The question the Court had to answer was whether Ms Copas was entitled to accrue annual leave whilst she was not working and receiving weekly payments of compensation. Importantly, Ms Copas had not been terminated and was still an employee of Anglican Care.
Section 49 of the Workers Compensation Act 1987 provides that an injured worker is entitled to compensation even though they are entitled to holidays or long service leave. That has been long interpreted as allowing an injured worker to receive both, workers compensation payments and annual leave or long service leave, assuming the worker had annual leave or long service leave owing.
Section 130 of the Fair Work Act 2009 (Cth) provides that a worker is not entitled to take or accrue any leave if they were absent from work because of a personal injury or personal illness, unless the taking or accruing of leave is permitted by compensation law.

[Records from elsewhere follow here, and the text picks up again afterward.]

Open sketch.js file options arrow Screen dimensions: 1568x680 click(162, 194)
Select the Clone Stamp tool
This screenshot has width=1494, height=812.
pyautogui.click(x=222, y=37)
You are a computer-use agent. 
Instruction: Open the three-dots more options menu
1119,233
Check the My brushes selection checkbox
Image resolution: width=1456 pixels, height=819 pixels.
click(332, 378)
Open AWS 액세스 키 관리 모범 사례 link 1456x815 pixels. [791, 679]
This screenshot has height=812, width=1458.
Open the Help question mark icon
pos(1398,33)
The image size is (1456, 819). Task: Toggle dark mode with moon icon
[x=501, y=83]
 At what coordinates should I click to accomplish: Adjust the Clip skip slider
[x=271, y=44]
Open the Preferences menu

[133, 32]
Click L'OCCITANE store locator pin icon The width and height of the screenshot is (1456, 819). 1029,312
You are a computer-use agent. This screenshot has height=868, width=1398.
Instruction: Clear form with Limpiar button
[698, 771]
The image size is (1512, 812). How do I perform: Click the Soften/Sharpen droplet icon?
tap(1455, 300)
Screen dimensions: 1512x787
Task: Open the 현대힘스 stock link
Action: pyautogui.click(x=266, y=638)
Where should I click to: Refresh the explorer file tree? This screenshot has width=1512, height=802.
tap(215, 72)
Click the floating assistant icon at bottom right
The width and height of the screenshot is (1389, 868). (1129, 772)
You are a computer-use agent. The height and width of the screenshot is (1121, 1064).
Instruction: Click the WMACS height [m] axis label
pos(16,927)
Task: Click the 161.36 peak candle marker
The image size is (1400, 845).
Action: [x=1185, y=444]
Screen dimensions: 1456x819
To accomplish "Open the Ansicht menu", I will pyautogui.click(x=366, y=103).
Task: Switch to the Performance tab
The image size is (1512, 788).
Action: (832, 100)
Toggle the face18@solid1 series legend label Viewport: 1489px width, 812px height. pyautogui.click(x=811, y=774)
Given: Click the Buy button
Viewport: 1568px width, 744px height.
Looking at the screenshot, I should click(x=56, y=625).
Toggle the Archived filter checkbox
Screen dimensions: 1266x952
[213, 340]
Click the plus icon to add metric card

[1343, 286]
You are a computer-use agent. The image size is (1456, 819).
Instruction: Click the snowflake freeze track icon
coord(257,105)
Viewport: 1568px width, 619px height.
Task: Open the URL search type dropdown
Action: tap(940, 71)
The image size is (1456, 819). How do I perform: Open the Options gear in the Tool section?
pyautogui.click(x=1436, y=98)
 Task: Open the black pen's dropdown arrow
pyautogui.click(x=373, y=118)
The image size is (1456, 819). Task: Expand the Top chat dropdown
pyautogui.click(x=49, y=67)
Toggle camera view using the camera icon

The Federal Court held that the NSW legislation is a ‘compensation law’ and that because of section 49 of the NSW legislation, it allows workers to accrue annual leave and long service leave throughout the period that they off work receiving weekly payments of compensation, and prior to them being terminated.
This decision has wide ranging consequences for both employers and employees, for both the past and future. As the decision is very recent, it may well be that there is an appeal to a higher court and the full ramifications take some time to filter through.